By Rachel Barenblat, The Velveteen Rabbi 

I used to own a long, soft, narrow-wale corduroy dress that always seemed to call to me around this time of year. Its colors were muted: taupe and pale purple and deep fir-green. One day I realized that it matched the Berkshire hills in their November colors: the taupe brown of bare trees seen from a distance, the muted purple of distant hillsides at early twilight, the deep green of conifers on the highest parts of the hills.

I rejoice when springtime paints the hills chartreuse. I relish the boldness of their summer green coats. I thrill to their yellow and orange autumn garb, though that beauty feels bittersweet because it presages the cold season to come. And now we’re in the season I don’t look forward to: “stick season,” when the hills are bare and the nights are growing longer and plant life begins to go dormant because of the cold.

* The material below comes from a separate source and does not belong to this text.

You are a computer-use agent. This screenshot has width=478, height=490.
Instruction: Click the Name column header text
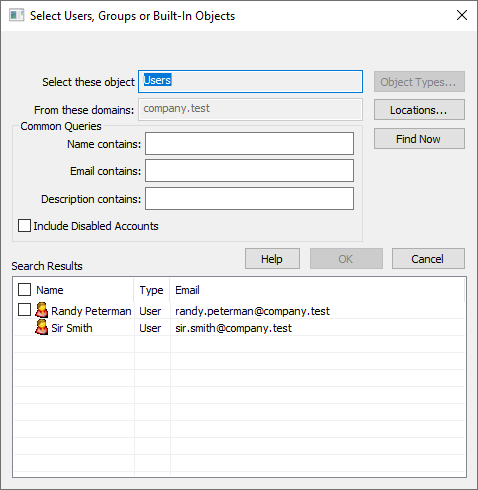(x=50, y=290)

The challenge is finding the beauty in this spare, sere landscape — because it is still beautiful. The hills reveal their contours in a different way. Other neighborhood houses, once hidden by stands of trees, become visible again. The grass gives up on being green and begins to turn pale wintery gold. Hints of red pop against this muted backdrop: old apples still left on the trees, berries nestled among the thickets of sticks.

In my mind I anthropomorphize our local plants and trees and bushes, imagining that they heave a sigh of relief when their performative season ends and they can rest. Okay, that’s a stretch, but I know that the plants and trees that live here need to have a dormant season. It’s as though the earth herself is taking a Shabbes: some downtime, some time when she doesn’t have to produce (whether food or fruit or blossoms), some time when she can just rest and just be. Can I better learn that practice by paying attention to the world around me?

Instead of being (too) attached to any particular season’s gifts, I want to learn how to seek the beauty in whatever the world around me presents. Right now my task is retraining my eye to notice the gifts of New England November: the subtle gradations of color, the delicate traceries of bare branches, the sweetness to be found in this gentle, muted visual palette. Mother Nature isn’t always showy, but there’s always something worth noticing, if I can maintain the practice of being willing to see.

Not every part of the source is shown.